### PROBLEM TO WORK ON
Please repeat, from the entries that follow, the lines from the one containing "Click the Nantes city label" through the one containing "Open the Subscription" exactly, adding nothing.

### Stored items

BEGIN

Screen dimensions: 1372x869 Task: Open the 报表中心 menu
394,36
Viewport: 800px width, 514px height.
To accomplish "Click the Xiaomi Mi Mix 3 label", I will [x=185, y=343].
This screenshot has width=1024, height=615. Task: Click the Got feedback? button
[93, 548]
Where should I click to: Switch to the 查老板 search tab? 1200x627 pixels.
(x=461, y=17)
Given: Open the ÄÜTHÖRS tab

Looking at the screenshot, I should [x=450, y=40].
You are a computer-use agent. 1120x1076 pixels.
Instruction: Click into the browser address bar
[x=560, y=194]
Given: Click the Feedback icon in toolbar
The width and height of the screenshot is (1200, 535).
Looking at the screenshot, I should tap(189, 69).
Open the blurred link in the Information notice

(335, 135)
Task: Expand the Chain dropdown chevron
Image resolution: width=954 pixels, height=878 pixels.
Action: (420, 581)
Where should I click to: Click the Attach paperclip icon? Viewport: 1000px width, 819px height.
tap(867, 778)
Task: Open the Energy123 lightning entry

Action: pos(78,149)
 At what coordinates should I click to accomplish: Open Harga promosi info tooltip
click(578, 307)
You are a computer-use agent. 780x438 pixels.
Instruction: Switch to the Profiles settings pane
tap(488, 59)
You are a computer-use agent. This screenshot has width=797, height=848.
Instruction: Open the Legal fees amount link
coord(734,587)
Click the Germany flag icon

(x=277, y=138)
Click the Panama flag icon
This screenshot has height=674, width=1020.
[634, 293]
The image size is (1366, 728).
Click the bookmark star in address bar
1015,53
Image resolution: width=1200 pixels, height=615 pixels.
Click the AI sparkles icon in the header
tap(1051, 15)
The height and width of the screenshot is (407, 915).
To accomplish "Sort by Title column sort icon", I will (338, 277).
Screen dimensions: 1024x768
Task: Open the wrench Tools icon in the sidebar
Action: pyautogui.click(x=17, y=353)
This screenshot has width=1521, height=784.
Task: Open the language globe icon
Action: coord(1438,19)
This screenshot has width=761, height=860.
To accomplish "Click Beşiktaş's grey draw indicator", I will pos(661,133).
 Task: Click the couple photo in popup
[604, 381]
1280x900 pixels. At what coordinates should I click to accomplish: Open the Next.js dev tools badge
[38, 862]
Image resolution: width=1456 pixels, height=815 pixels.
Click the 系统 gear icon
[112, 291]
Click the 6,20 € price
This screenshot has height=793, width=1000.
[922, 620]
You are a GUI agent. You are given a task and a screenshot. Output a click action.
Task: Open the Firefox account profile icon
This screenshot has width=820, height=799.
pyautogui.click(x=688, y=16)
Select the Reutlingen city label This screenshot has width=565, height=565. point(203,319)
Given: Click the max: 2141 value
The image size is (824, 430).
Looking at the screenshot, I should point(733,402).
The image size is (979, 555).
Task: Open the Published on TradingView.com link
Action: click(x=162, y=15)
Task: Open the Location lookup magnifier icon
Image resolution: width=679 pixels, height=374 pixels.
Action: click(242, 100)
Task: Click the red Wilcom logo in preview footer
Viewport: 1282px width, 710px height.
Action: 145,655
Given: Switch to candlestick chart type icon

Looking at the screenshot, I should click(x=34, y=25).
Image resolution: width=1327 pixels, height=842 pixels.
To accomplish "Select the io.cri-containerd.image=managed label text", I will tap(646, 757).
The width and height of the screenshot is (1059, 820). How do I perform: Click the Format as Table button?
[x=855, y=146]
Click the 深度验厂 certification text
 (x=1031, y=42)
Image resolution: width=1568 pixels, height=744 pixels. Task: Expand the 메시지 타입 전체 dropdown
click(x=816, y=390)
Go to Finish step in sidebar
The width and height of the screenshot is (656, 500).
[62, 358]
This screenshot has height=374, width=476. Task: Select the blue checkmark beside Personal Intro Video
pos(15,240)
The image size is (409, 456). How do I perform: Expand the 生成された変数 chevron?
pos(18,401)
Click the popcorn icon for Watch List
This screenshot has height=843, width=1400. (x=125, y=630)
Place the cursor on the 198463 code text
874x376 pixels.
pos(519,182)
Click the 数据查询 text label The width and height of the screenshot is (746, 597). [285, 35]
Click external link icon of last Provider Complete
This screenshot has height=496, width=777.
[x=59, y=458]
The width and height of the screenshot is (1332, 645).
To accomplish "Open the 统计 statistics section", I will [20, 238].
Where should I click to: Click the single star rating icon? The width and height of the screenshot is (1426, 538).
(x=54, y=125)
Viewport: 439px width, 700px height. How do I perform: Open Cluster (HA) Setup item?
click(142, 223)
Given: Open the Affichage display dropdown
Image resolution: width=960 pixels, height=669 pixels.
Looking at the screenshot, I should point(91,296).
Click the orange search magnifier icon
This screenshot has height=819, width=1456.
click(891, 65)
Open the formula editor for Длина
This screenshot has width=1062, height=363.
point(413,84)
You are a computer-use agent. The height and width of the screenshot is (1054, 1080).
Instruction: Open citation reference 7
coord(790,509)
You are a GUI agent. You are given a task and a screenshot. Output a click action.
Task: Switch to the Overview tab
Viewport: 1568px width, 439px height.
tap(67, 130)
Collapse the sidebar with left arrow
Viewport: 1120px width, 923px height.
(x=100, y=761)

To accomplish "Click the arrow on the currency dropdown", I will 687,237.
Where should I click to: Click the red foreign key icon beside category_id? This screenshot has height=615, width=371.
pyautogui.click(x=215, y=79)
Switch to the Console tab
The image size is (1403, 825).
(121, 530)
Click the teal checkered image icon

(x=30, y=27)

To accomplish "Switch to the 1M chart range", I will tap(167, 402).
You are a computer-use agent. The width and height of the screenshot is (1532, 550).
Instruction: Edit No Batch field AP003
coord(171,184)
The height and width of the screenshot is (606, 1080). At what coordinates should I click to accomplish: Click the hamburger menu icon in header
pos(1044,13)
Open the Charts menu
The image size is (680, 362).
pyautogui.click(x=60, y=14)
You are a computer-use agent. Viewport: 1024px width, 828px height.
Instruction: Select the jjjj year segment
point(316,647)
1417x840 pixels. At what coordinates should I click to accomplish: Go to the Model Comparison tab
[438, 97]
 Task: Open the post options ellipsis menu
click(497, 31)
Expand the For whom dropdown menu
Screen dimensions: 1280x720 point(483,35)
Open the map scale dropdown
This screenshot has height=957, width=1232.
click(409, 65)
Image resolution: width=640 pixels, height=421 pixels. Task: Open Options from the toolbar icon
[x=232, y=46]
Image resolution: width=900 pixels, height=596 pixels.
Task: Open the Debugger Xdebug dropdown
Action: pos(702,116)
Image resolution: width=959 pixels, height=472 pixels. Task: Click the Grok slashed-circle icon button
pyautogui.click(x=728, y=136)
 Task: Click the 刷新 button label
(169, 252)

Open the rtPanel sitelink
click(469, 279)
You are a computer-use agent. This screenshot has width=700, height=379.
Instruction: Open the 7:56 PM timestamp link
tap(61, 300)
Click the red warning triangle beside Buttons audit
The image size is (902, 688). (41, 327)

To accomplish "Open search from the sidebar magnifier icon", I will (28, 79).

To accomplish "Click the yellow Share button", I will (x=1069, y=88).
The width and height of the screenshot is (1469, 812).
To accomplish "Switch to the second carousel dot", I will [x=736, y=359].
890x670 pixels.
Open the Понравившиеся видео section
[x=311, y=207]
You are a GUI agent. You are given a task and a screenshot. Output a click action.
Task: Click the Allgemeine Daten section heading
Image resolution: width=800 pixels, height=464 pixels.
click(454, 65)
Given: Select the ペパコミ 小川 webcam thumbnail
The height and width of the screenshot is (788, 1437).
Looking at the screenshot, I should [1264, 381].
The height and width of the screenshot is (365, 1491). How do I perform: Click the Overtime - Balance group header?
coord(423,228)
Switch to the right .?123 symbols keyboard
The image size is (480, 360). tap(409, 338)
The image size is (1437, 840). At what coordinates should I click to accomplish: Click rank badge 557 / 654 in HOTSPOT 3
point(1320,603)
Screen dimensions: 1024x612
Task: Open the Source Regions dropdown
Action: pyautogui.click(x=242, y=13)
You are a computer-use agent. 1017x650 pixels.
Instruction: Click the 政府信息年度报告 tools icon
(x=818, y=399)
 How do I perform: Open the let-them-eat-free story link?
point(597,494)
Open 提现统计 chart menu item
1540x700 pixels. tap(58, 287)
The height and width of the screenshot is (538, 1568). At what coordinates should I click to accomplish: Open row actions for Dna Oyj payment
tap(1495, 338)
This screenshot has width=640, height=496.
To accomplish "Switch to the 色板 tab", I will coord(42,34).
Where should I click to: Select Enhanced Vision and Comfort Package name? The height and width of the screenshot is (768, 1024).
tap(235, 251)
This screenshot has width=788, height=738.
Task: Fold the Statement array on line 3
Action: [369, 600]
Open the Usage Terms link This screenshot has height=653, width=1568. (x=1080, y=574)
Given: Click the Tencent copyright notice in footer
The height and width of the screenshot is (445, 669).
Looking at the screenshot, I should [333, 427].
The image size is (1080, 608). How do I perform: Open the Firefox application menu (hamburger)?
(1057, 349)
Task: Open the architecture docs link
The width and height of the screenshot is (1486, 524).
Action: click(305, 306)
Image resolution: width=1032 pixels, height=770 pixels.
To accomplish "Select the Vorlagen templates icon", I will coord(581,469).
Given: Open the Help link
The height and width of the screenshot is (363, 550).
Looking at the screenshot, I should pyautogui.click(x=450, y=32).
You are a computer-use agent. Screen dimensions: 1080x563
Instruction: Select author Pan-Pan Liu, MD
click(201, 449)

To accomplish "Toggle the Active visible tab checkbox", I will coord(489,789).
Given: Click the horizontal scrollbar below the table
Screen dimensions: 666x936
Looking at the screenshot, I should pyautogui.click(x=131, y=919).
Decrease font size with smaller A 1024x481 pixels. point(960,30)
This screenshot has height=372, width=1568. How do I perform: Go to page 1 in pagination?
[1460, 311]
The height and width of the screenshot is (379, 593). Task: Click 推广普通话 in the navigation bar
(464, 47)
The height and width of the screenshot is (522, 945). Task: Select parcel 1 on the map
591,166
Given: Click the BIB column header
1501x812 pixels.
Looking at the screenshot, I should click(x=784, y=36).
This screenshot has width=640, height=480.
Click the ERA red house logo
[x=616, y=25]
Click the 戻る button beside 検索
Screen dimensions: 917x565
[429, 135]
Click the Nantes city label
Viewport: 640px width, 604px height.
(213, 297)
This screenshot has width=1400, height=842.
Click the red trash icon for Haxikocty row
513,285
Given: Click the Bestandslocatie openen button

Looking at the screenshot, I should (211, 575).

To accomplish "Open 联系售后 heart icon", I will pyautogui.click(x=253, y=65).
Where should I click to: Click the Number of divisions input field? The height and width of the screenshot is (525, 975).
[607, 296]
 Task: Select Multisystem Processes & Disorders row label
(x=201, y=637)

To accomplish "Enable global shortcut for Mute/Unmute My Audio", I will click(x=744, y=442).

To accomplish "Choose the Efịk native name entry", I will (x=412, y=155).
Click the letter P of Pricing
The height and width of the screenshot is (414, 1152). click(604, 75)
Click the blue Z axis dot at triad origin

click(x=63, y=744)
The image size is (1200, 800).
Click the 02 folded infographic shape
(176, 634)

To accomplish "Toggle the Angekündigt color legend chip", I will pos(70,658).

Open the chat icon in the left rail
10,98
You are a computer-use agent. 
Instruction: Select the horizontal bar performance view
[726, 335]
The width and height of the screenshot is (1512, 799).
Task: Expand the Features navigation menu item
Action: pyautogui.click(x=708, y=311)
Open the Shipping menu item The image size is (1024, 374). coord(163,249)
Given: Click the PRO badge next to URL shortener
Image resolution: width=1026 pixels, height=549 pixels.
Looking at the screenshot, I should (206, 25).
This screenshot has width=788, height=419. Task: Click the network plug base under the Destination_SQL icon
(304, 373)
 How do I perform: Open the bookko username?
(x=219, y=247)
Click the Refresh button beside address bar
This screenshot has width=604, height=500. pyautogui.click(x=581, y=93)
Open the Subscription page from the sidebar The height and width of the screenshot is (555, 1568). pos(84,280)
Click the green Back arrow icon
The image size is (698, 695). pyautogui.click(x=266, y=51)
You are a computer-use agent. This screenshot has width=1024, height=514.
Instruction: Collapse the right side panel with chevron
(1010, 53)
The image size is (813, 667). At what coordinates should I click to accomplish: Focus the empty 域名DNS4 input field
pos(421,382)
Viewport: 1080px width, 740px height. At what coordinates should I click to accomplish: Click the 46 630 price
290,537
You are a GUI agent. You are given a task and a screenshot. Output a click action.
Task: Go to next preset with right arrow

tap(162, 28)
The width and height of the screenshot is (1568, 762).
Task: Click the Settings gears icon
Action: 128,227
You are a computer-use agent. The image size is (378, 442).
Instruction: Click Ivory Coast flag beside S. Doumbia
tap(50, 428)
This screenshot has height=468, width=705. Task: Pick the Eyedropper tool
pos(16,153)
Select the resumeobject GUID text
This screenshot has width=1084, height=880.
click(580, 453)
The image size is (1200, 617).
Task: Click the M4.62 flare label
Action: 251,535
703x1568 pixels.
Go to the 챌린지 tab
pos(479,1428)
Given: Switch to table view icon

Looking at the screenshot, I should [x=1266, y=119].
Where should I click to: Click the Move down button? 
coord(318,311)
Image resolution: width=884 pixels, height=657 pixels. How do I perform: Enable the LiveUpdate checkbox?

END

### SOLUTION
Click the Nantes city label
Viewport: 640px width, 604px height.
(213, 297)
This screenshot has width=1400, height=842.
Click the red trash icon for Haxikocty row
513,285
Given: Click the Bestandslocatie openen button

Looking at the screenshot, I should (211, 575).

To accomplish "Open 联系售后 heart icon", I will pyautogui.click(x=253, y=65).
Where should I click to: Click the Number of divisions input field? The height and width of the screenshot is (525, 975).
[607, 296]
 Task: Select Multisystem Processes & Disorders row label
(x=201, y=637)

To accomplish "Enable global shortcut for Mute/Unmute My Audio", I will click(x=744, y=442).

To accomplish "Choose the Efịk native name entry", I will (x=412, y=155).
Click the letter P of Pricing
The height and width of the screenshot is (414, 1152). click(604, 75)
Click the blue Z axis dot at triad origin

click(x=63, y=744)
The image size is (1200, 800).
Click the 02 folded infographic shape
(176, 634)

To accomplish "Toggle the Angekündigt color legend chip", I will pos(70,658).

Open the chat icon in the left rail
10,98
You are a computer-use agent. 
Instruction: Select the horizontal bar performance view
[726, 335]
The width and height of the screenshot is (1512, 799).
Task: Expand the Features navigation menu item
Action: pyautogui.click(x=708, y=311)
Open the Shipping menu item The image size is (1024, 374). coord(163,249)
Given: Click the PRO badge next to URL shortener
Image resolution: width=1026 pixels, height=549 pixels.
Looking at the screenshot, I should (206, 25).
This screenshot has width=788, height=419. Task: Click the network plug base under the Destination_SQL icon
(304, 373)
 How do I perform: Open the bookko username?
(x=219, y=247)
Click the Refresh button beside address bar
This screenshot has width=604, height=500. pyautogui.click(x=581, y=93)
Open the Subscription page from the sidebar The height and width of the screenshot is (555, 1568). pos(84,280)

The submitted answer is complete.